The failure of the European Defence Community (EDC)
In the summer of 1950, spurred on by the outbreak of the Korean War in June which had made the communist threat a reality, Jean Monnet, General Commissioner of the French National Planning Board and the man behind the Schuman Plan, sought to organise European defence on a supranational basis comparable to that laid down in the Schuman proposal. At the same time, the USA asked their allies to plan for the rearmament of West Germany. Jean Monnet put his proposal to René Pleven, French Premier and former Defence Minister, who in turn submitted it to the French National Assembly on 24 October 1950.
The plan proposed the creation of a European army, with the eventual involvement of German units, to be placed under a single military and political European authority. This proposal sparked fierce debate in France.
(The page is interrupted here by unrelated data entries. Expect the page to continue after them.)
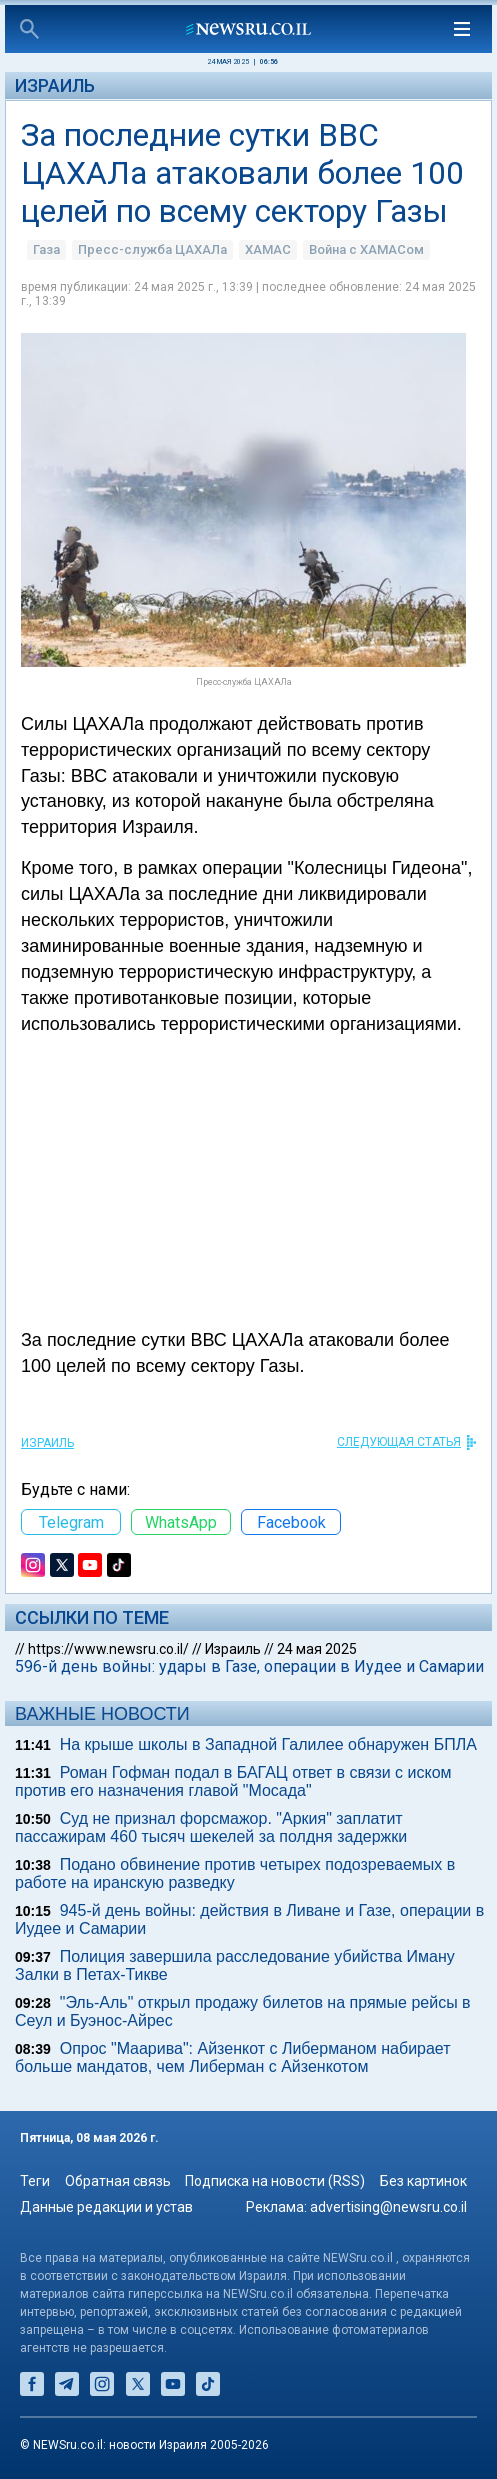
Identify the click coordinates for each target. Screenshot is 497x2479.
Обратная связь (118, 2181)
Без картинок (423, 2181)
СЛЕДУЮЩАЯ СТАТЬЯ (399, 1442)
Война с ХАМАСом (366, 249)
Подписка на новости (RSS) (275, 2181)
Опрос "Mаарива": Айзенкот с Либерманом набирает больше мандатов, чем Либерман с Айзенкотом (233, 2057)
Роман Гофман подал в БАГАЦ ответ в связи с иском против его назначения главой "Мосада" (233, 1781)
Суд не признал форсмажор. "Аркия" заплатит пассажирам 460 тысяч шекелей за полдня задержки (211, 1827)
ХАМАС (268, 249)
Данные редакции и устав (106, 2207)
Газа (46, 249)
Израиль (55, 85)
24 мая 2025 (317, 1649)
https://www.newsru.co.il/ (108, 1649)
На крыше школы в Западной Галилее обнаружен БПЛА (268, 1744)
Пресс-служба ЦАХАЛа (152, 249)
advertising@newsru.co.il (388, 2207)
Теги (35, 2181)
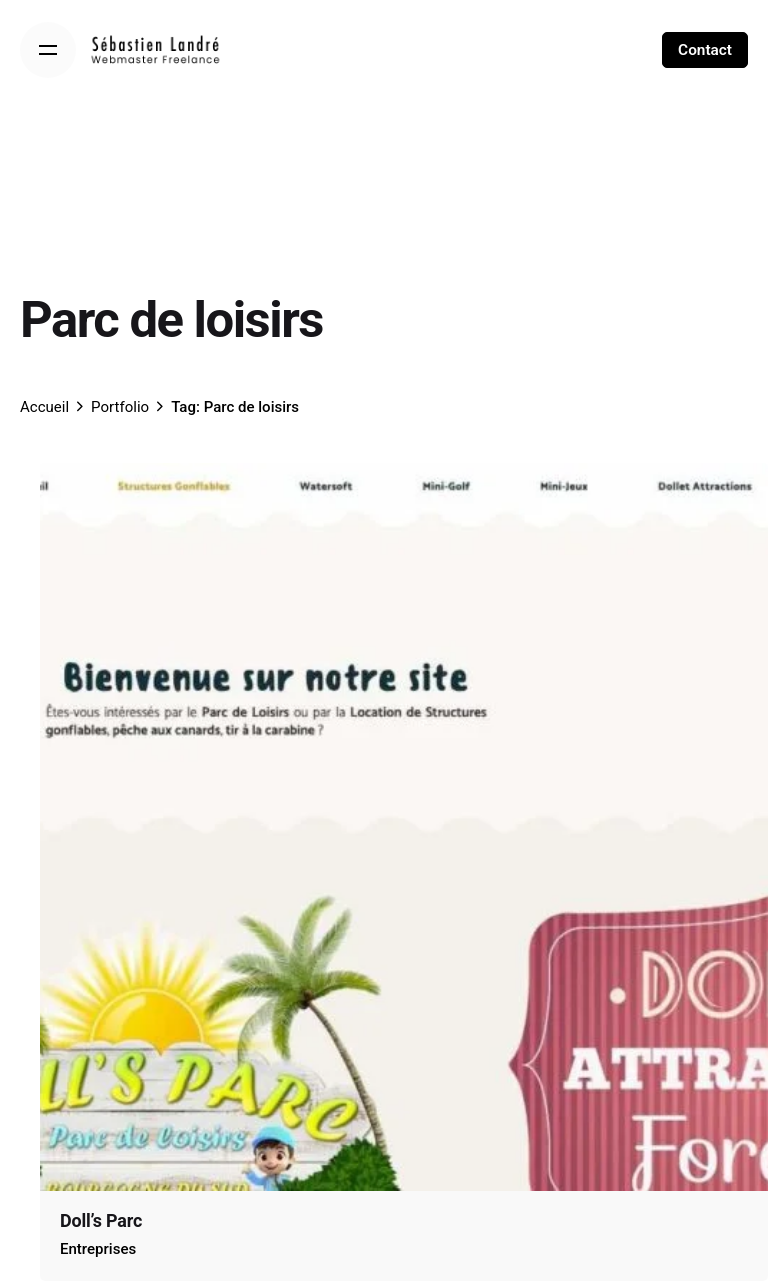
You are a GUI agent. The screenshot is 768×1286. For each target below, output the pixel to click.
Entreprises (98, 1249)
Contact (705, 50)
Although it was accepted by most Western countries, the plan for a European Defence Community (EDC) was rejected by the French National Assembly in August 1954. The refusal of the French National Assembly to ratify the Treaty establishing the EDC automatically led to the plan for a European Political Community, of which it was the institutional corollary, being abandoned.
France’s course of action met with considerable consternation in Western Europe and the United States. France, which had for many years been the champion of the European cause, found itself seriously discredited by its refusal to ratify the EDC Treaty. There was intense disappointment, and a rapid response was required.